• SELECTED EXCERPT:
Thanks  I know, we only have about 8 weeks apart or something, it will pass quickly. That's what I keep trying to tell myself 
The paper is not done yet, still have half left.. Better get started


----------



## Stacey (Mar 22, 2004)

Awww honey, I'm sorrrrrry he is gone!  But thats great you only have 8weeks to go!!!!! 

The pictures are great!!!! You are soooo beautiful Jenny!!!! And you to together look AMAZING!!!


----------



## Jenny (Mar 22, 2004)

Grr, I was planning on going to the gym right now and my boss at the gym txts me to remind me of a meeting tonight.. crap..  I'll sneak in some kind of workout though.. The meeting is actually pretty nice since it's a Reebok sponsor night where we can buy cheap items from next seasons collection 

Stace, thanks  I feel okay, cause I know that what we have is amazing and very special and I'll get to see him soon again


----------



## atherjen (Mar 22, 2004)

JENNY- AWESOME PICS!!!!  you two are the cutest lovebirds!!! 
Im sooo glad you had a wonderful time together!! 8 weeks will pass soon!


----------



## Eggs (Mar 22, 2004)

Hey cranky girl 

I'm going to bed now and I just wanted to say that I miss you and that I cant wait to be with you again.  I'm glad you're back at your diet and workout and I know with your dedication you're going to do great 

Needing you in my arms ~
your boy


----------



## myCATpowerlifts (Mar 22, 2004)

• EXTRACTED DATA:
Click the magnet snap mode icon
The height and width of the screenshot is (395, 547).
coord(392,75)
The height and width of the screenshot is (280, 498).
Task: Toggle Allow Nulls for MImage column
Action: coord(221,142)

• WHAT IS ASKED:
1. Answer these questions from the forum thread:
(a) About how many weeks apart will the couple be?
(b) Which brand is sponsoring the meeting night at the gym?
(c) What words does Eggs use to sign off the message?
2. Repeat the part of the forum thread between "## atherjen (Mar" and "will pass soon!", inclusive.

• RESPONSES IN ORDER:
1.
(a) About 8 weeks.
(b) Reebok.
(c) "your boy"

2.
## atherjen (Mar 22, 2004)

JENNY- AWESOME PICS!!!!  you two are the cutest lovebirds!!! 
Im sooo glad you had a wonderful time together!! 8 weeks will pass soon!